Niveaux de soins7 min de lecturePublié le 19/07/2026

Unités prothétiques : ce qu'il faut vérifier avant de choisir

Toutes les ressources disent « accueillir la démence » — deux réalités très différentes se cachent derrière. Ce qui distingue une vraie unité prothétique, le piège de la RPA comme solution permanente, et les questions sur la contention à poser avant de signer.

Pourquoi ce guide compte

Conçu pour réduire l’incertitude des familles qui doivent comprendre les coûts, l’urgence, les listes d’attente et les options réelles.

Deux réalités derrière une même phrase

Presque toutes les ressources vous diront qu'elles accueillent les personnes désorientées. C'est vrai, et cela recouvre deux choses très différentes.

Dans un milieu ordinaire, votre proche vit dans une unité classique : le personnel est sensibilisé, mais l'environnement n'est pas conçu pour la désorientation.

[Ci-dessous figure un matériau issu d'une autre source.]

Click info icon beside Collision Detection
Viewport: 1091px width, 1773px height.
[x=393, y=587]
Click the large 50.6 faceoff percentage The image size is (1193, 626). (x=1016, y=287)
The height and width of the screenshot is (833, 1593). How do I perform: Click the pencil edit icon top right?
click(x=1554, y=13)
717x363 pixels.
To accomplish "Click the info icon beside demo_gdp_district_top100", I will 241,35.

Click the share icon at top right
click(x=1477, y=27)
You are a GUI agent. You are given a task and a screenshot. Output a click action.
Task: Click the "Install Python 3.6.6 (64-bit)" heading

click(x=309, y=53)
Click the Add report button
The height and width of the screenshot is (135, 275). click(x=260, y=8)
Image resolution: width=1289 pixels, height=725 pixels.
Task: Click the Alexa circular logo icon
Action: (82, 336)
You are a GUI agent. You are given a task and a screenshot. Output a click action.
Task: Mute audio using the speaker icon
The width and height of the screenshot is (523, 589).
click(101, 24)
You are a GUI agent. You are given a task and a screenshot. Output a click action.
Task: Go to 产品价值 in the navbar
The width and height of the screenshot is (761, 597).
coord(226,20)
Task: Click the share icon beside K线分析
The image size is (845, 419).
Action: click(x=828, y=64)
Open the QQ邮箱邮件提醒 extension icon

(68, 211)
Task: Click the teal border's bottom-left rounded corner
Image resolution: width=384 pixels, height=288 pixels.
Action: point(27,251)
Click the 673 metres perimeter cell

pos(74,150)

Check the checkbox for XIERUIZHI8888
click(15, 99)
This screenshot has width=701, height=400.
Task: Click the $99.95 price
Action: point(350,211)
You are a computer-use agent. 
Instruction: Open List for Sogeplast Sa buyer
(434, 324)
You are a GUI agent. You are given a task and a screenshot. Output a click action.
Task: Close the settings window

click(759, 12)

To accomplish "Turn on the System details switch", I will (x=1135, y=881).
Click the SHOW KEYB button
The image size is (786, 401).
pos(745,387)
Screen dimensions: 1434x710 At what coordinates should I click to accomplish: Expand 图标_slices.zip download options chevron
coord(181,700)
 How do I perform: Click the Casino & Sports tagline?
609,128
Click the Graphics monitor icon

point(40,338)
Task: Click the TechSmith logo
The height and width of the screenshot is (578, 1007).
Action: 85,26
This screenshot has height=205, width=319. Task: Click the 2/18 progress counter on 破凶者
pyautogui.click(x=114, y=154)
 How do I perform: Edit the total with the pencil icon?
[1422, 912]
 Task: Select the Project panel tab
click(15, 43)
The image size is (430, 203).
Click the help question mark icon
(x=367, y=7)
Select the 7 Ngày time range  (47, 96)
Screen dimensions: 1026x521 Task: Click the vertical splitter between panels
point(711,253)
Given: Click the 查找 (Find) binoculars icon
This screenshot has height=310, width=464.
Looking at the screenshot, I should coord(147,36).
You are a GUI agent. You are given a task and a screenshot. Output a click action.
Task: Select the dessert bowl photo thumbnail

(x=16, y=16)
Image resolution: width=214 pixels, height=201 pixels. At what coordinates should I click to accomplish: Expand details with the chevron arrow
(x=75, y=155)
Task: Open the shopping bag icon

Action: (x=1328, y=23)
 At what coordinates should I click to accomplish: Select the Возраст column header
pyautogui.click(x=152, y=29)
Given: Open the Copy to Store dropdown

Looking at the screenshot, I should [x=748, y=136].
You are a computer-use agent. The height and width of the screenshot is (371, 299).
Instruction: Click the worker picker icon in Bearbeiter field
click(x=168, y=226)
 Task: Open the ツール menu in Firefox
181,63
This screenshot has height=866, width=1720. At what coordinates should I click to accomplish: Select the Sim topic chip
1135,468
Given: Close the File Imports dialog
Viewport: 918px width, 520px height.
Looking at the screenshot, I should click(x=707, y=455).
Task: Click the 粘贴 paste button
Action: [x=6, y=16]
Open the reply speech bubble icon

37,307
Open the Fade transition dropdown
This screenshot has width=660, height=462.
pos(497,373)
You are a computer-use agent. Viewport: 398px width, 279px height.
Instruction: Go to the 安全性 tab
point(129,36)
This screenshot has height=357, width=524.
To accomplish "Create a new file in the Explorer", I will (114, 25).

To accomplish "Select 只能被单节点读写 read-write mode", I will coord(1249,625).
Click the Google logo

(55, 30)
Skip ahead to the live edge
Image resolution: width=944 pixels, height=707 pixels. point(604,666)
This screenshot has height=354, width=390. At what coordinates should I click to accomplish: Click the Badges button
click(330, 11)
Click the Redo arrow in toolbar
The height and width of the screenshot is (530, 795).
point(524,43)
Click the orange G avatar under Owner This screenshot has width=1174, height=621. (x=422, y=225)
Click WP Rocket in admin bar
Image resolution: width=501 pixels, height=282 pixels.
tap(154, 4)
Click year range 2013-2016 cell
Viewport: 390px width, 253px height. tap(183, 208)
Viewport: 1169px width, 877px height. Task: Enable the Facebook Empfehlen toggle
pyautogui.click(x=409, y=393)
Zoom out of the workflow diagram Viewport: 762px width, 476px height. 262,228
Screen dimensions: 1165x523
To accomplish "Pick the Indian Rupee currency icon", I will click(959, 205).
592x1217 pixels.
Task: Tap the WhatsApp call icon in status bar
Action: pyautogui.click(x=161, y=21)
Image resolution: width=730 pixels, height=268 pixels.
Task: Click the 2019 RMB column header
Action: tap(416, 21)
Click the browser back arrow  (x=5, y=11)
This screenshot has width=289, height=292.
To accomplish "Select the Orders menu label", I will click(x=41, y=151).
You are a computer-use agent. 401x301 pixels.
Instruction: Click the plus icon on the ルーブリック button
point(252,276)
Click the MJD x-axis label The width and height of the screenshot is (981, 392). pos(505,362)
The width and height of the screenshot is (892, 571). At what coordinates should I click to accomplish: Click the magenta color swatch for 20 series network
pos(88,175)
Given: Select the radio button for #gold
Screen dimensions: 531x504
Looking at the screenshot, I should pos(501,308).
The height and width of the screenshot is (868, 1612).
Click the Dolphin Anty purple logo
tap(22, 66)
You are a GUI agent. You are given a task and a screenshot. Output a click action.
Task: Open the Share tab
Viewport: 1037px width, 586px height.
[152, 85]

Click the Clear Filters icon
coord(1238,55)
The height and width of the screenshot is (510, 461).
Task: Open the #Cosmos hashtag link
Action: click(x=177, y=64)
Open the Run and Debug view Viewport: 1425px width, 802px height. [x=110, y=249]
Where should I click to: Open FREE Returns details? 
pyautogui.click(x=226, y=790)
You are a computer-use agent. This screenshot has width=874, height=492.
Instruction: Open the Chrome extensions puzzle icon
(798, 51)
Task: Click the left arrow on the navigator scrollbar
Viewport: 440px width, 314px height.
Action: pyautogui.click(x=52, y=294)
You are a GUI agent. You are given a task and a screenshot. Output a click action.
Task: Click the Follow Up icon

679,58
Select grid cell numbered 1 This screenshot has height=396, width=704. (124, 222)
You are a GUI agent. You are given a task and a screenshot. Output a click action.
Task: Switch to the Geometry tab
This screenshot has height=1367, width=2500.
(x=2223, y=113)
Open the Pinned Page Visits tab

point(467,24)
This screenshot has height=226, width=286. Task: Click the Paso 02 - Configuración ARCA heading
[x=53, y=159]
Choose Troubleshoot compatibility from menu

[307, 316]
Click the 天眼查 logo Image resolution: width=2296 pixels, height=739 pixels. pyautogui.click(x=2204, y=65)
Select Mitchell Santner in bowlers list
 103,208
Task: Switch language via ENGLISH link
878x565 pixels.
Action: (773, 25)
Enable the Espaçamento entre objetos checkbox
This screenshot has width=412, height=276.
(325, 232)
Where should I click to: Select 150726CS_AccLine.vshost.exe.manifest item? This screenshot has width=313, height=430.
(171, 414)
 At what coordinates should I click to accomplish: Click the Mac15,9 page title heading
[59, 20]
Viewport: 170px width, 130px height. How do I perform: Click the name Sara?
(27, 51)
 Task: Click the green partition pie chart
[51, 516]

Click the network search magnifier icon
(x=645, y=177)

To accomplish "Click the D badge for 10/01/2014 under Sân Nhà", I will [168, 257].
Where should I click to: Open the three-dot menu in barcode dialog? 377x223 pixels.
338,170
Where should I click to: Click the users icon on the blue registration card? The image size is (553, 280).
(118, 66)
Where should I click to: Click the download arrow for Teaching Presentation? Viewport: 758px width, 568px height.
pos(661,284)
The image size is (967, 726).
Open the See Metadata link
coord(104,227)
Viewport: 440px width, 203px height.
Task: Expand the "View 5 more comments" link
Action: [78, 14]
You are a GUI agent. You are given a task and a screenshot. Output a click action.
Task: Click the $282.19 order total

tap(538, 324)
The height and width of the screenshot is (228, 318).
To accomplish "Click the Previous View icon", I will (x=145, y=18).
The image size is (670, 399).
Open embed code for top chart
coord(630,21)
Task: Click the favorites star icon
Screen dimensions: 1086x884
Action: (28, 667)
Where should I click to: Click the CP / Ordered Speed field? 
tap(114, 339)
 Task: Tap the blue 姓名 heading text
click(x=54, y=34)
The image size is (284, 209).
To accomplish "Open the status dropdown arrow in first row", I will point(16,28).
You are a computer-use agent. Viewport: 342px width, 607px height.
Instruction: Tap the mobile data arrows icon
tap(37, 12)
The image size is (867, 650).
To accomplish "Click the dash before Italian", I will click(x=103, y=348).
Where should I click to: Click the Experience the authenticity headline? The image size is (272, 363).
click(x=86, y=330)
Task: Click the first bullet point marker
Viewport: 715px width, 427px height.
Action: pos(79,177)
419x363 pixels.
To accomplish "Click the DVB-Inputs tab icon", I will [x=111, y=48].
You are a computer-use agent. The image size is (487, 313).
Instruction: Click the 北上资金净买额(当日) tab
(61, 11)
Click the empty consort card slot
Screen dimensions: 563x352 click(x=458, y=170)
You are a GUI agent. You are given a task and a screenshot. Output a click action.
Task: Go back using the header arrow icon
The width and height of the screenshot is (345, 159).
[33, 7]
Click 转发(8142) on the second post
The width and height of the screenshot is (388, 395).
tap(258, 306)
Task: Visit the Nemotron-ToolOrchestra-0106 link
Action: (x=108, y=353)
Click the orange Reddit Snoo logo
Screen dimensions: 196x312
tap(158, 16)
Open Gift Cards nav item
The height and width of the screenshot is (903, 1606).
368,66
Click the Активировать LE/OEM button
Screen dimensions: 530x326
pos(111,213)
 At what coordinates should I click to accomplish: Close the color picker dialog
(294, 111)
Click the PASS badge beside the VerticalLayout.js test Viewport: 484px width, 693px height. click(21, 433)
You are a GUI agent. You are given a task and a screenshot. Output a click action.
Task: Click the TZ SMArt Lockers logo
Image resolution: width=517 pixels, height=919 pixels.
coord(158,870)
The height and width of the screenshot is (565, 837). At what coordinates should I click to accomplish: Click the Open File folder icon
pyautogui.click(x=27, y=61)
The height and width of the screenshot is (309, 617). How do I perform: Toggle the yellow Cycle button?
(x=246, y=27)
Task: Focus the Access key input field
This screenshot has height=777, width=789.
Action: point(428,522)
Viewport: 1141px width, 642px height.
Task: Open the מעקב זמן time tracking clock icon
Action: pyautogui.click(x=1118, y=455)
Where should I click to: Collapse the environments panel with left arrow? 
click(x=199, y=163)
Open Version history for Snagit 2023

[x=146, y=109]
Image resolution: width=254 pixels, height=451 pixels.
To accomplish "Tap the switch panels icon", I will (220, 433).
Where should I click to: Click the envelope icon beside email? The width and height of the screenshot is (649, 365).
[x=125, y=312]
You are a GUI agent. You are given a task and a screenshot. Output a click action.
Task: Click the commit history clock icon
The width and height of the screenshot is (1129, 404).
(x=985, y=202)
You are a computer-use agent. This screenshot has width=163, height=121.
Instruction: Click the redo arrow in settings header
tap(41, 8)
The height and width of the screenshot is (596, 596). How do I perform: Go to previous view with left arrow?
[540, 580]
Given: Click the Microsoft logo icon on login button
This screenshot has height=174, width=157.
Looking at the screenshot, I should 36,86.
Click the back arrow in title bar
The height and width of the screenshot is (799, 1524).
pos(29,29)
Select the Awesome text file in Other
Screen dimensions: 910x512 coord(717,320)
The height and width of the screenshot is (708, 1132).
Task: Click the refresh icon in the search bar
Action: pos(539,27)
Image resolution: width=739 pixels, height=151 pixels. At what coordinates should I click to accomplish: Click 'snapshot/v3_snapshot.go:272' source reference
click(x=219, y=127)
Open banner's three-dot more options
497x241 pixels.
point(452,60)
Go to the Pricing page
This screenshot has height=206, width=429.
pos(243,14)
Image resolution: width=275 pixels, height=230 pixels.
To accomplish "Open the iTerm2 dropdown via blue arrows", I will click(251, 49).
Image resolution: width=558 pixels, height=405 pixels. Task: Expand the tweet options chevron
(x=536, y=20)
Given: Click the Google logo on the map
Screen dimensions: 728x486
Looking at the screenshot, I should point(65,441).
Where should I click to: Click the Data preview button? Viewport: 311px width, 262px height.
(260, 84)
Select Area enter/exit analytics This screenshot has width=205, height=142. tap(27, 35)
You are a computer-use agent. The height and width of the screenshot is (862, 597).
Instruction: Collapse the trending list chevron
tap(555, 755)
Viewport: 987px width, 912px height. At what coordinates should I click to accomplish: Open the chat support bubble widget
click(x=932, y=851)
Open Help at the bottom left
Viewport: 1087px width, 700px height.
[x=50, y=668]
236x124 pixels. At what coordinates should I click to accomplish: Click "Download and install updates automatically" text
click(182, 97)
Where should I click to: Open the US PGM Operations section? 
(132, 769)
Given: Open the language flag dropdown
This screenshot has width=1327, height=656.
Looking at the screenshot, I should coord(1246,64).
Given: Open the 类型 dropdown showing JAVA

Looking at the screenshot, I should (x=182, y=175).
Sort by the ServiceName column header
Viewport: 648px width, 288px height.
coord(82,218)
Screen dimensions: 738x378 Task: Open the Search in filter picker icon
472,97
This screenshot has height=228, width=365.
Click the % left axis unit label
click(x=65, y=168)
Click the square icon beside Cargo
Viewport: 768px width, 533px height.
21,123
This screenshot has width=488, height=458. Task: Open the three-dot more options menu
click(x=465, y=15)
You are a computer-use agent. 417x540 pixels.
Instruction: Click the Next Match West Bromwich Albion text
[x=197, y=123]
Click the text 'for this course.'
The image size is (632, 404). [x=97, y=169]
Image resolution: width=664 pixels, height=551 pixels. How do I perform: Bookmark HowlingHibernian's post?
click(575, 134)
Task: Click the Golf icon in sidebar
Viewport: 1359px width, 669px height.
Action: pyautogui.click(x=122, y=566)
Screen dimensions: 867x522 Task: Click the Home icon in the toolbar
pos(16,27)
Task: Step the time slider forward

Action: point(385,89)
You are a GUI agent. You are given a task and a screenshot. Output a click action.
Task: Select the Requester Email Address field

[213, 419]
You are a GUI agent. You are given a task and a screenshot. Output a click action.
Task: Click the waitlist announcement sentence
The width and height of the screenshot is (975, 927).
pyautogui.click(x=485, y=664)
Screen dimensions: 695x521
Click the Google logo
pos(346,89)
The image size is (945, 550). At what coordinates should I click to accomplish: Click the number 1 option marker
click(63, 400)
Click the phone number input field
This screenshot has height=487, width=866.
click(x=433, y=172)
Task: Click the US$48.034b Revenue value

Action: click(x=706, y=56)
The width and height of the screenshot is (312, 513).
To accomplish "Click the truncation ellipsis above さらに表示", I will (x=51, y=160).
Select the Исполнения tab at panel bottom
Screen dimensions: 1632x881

Les sorties sont accessibles, les corridors se ressemblent, et la nuit l'équipe est réduite.

Une unité prothétique est un milieu physiquement distinct, à accès contrôlé, aménagé pour la déambulation : petits groupes, repères visuels, cour extérieure sécurisée accessible librement, personnel formé aux symptômes comportementaux et psychologiques de la démence (SCPD), et un horaire construit autour de la maladie plutôt que malgré elle.

Pour une personne qui déambule, se lève la nuit ou ne reconnaît plus les lieux, c'est la différence entre une contention et une porte de cour qu'elle peut ouvrir elle-même.

Le piège de la RPA comme solution permanente

C'est l'erreur la plus coûteuse, et la plus facile à commettre au Québec.

Les résidences privées pour aînés (RPA) sont payées au prix du marché, et beaucoup offrent des unités de soins de mémoire disponibles en quelques jours — un soulagement immense en pleine crise. Mais elles fonctionnent avec des règles différentes du réseau public. Lorsque l'état d'un résident dépasse ce que la résidence est en mesure — ou disposée — d'offrir, elle peut demander son départ. Des familles qui avaient choisi une RPA comme solution définitive se retrouvent à chercher de nouveau dix-huit mois plus tard, dans une situation plus difficile.

Le CHSLD est financé publiquement, avec des listes d'attente, mais on n'en est pas remercié quand l'état se détériore.

Les deux ont leur place. Une RPA est une excellente solution-pont pendant que le dossier de CHSLD avance ; c'est un point d'arrivée risqué pour une démence évolutive. Si vous en choisissez une, demandez par écrit : à partir de quel moment demanderiez-vous le départ, et qui prend cette décision ?

L'évaluation détermine l'orientation

L'accès à une unité prothétique ne dépend pas du diagnostic seul, mais des comportements documentés : errance, tentatives de sortie, désorientation nocturne, agitation, refus de soins.

Si votre proche est hospitalisé ou évalué par le CLSC, demandez que ces comportements figurent explicitement au dossier. Une évaluation qui indique « troubles cognitifs » sans détail oriente vers un milieu ordinaire — et corriger cela plus tard signifie un deuxième déménagement, éprouvant pour quelqu'un déjà désorienté.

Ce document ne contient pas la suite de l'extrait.